**Extracted material:**
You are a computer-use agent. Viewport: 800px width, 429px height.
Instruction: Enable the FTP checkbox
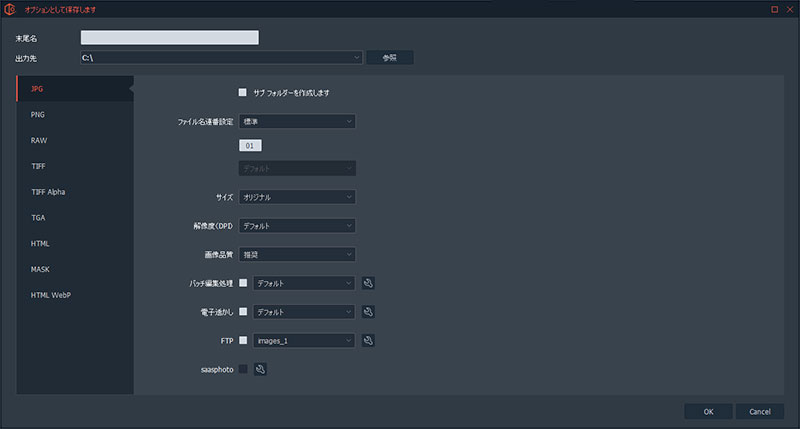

---

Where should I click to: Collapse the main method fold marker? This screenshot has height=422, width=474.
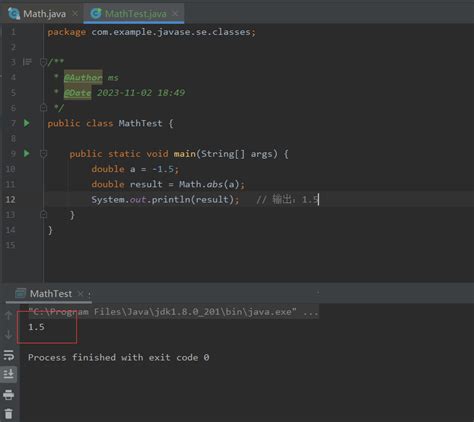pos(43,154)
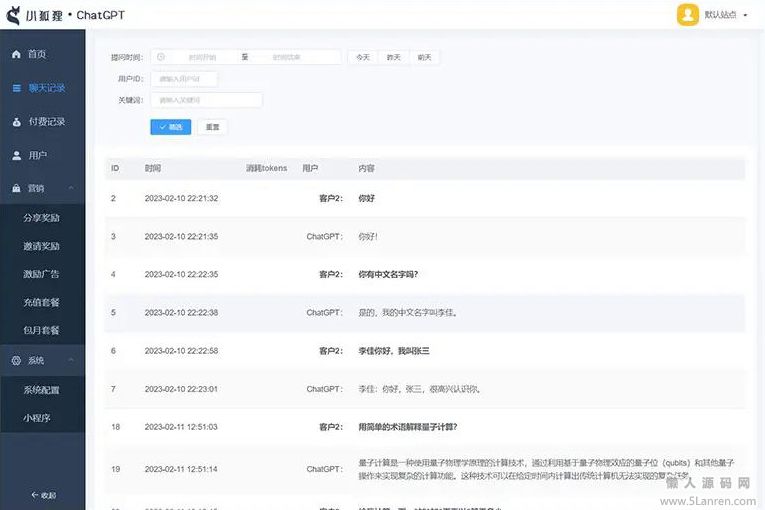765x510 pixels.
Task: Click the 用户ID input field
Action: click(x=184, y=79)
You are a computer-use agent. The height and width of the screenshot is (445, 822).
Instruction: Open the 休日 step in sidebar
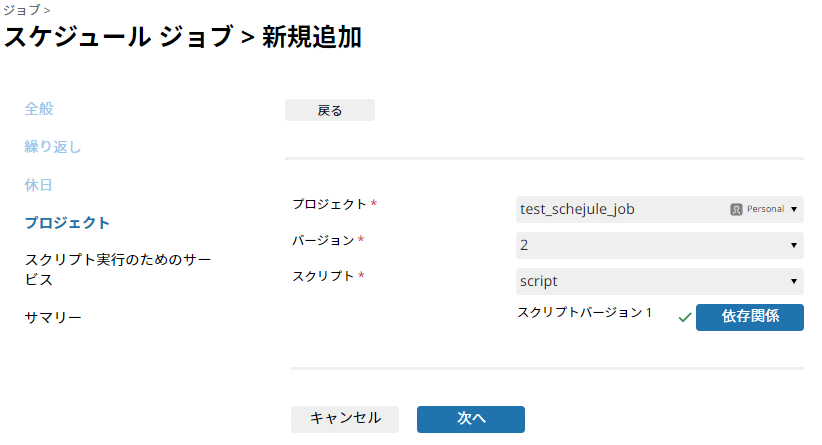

* * *

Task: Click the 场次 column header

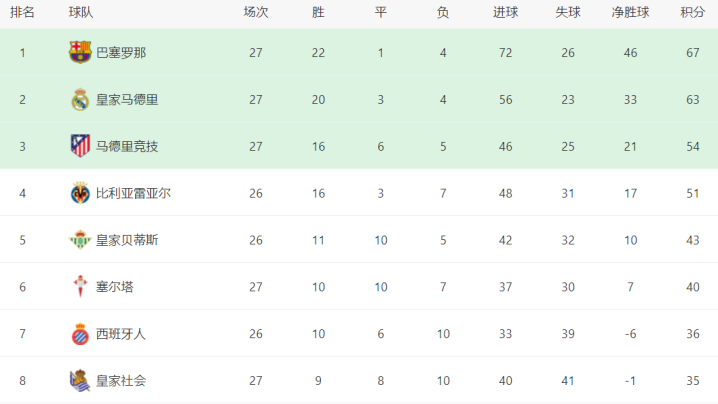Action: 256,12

**What you are asked to do:** Give back, exactly as written, the stretch from the line with "You are a computer-use agent. Viewport: 800px" through the line with "Instruction: Enable the FTP checkbox", and no other lines from the records above.

**Response for this exercise:**
You are a computer-use agent. Viewport: 800px width, 429px height.
Instruction: Enable the FTP checkbox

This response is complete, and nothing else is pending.